Extract to read »
(begin)
Literate webserver in assembler

Minimal x86_64 Linux-only file webserver written in assembly language. This page is literate program with all service source code. Project repository and build instructions.

Warning: server is not intented for production use. It may and will wreck you stuff.

Overview

Servasm is forking server, each request is processed in separate process. This is how it was done in Mesozoic Era (except we use sendfile(2), which wasn't invented then). And this allows us to make things stupidly simple and take as much leverage from Kernel as possible. We aim for ~1kloc of assembly with comments and spaces.

Main process setups listing socket with few system calls:

socket(2)bind(2)listen(2)

Then main process loops on accept(2) system call. For each request it fork(2)s main process and processes request there:.

  1. set alarm(2) to drop very slow clients
  2. recv(2) request headers
  3. check that request is valid (only GET requests are supported)
  4. open(2) requested file
  5. get its size with fstat(2).
  6. write(2) response headers
  7. let kernel send rest with sendfile(2)
  8. close(2) socket and file
  9. exit(2) child

In a case of error we exit process with passing system call result as exit code.

Reference material

Constants

Data section keeps all static constants that we might need during server lifetime.

section .data

We are going to use IPv4 and TCP as our transport.

pf_inet:     equ 2
sock_stream: equ 1

Our server binds to 0.0.0.0:8080 interface. 0.0.0.0 is special ip address that will map to all interfaces on user machine.

sockaddr:    db 0x02, 0x00             ;; AFINET
db 0x1f, 0x90             ;; PORT 8080
db 0x00, 0x00, 0x00, 0x00 ;; IP 0.0.0.0
addr_len:    equ 128

Requests timeout in 15 second.

request_timeout:   equ 15

Backlog is number of incoming request that kernel will buffer for us, untill we accept(2) them. We set it to 128.

backlog:     equ 128

And we are going to use TCP_CORK option (more on it later)

sol_tcp:     equ 6
tcp_cork:    equ 3
on_state:    db  0x01

We store strings as pair of their content and their length following right after message. $ points to current memory address, so current address - start of the string is its length.

startup_error_msg:     db "ERROR: Cannot start server", 10
startup_error_msg_len: equ $ - startup_error_msg

for incoming request we restrict path to be alphanumeric plus ./

url_whitelist:     db "abcdefghijklmnopqrstuvwxyz"
db "ABCDEFGHIJKLMNOPQRSTUVWXYZ0123456789./"
url_whitelist_len: equ $ - url_whitelist

Lookup tables.

Syscall table for x86-64. For reference look here.
(end)
Given request A »
Name every system call in the numbered steps of the webserver page that each request goes through.
Given request B »
Answer these from the webserver page:
(i) On which port does the server bind?
(ii) How many seconds before a request times out?
(iii) What value is set for the backlog?
Given request C »
Pick up the webserver page after its last sentence and write what could come next.
The listing after this has nothing to do with the webserver page.

Information provided »
(begin)
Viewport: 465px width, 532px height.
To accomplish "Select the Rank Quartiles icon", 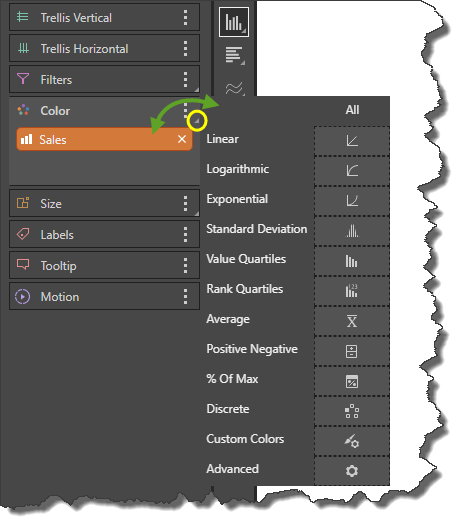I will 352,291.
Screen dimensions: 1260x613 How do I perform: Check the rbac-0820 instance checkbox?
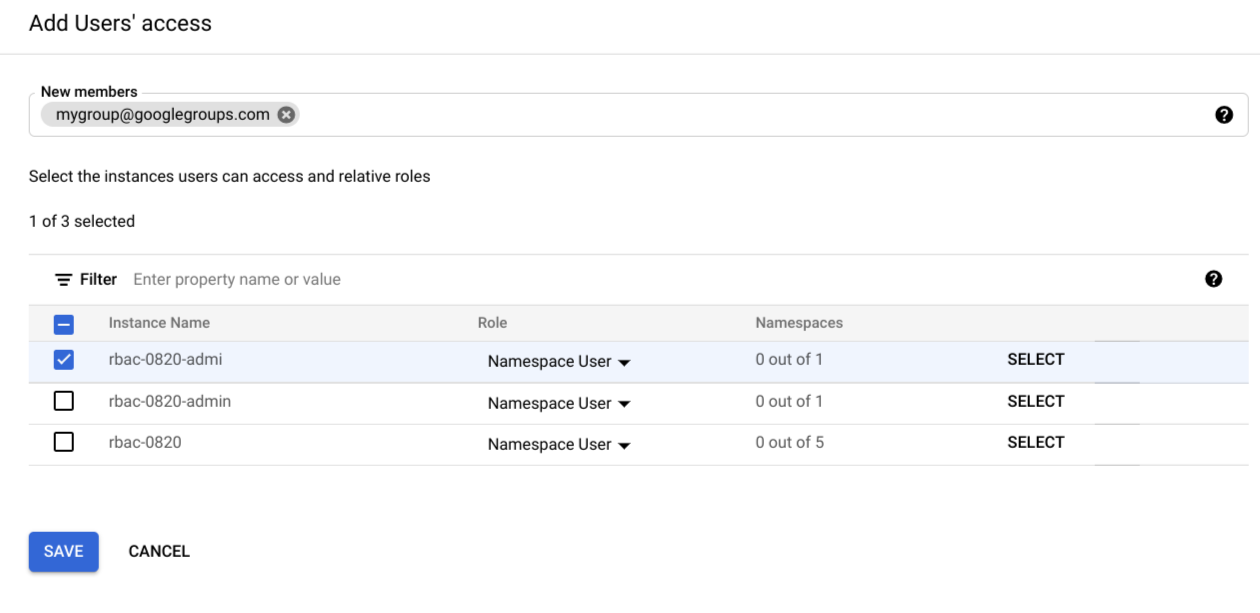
(end)
Expected output A »
alarm(2), recv(2), open(2), fstat(2), write(2), sendfile(2), close(2), exit(2)

Expected output B »
(i) 8080
(ii) 15
(iii) 128

Expected output C »
sys_write:        equ 1
sys_open:         equ 2
sys_close:        equ 3
sys_fstat:        equ 5
sys_alarm:        equ 37
sys_sendfile:     equ 40
sys_socket:       equ 41
sys_accept:       equ 43
sys_recv:         equ 45
sys_bind:         equ 49
sys_listen:       equ 50
sys_setsockopt:   equ 54
sys_fork:         equ 57
sys_exit:         equ 60
sys_waitid:       equ 247

We build response headers on stack. That means that we need to push strings from last one, for example to build header:

HTTP/1.0 200 OK\r\n
Server: servasm\r\n
Content-type: text/html; charset=UTF-8\r\n
Content-Length: 42\r\n

We will push \n\r24 :htgneL-tnetnoC\n\r8-FTU=tesrahc.... To make this easy we keep pointers to the end of string instead of beggining and use 0x00 byte to mark begining of the string.

We use stack to build headers. string, so all headers are pushed from last character to the first one. We use

\r\n string

db 0x00, 13, 10
crnl:

Response codes

200 OK

db 0x00, "HTTP/1.0 200 OK", 13, 10
result_ok:

403 Forbidden

db 0x00, "HTTP/1.0 403 Forbidden", 13, 10
result_forbidden:

404 Not Found

db 0x00, "HTTP/1.0 404 File not found", 13, 10
result_not_found:

500 Internal Server Error

db 0x00, "HTTP/1.0 500 OOPSIE", 13, 10
result_server_error:

500 Not Implemented

db 0x00, "HTTP/1.0 501 Not Implemented", 13, 10
result_unsupported_method:

Mime Types

We use small amout of predefined mime-types backed in source code. And support only utf-8 encoding

db 0x00, "text/plain; charset=UTF-8", 13, 10
txt:
db 0x00, "text/html; charset=UTF-8", 13, 10
html:
db 0x00, "text/css; charset=UTF-8", 13, 10
css:
db 0x00, "css/js; charset=UTF-8", 13, 10
js:
db 0x00, "image/png", 13, 10
png:
db 0x00, "image/jpeg", 13, 10
jpg:
db 0x00, "application/octet-stream", 13, 10
other:

Mime type hash table Each entry has two quad words. first quad word is product of extension ascii codes. For example:

104(h) *  116 (t) *  109 (m) * 108 (l) = 142017408 = 0x8770380

This means that some unknown files can be served with wrong mime-type in case of hash collision. And this is okay. Repeat after me: this is okay.

Second quad word — pointer to the end of matched mime. In the case file type is uknown we serve it with application/octet-stream.

mime_table:     dq 0x18a380,  txt
dq 0x8770380, html
dq 0x13fa5b,  css
dq 0x2f9e,    js
dq 0x135ce0,  png
dq 0x12a8a0,  jpg
dq 0x0,       other

Headers

Content-type

db 0x00, "Content-type: "
content_type_header:

Content-Length

db 0x00, "Content-Length: "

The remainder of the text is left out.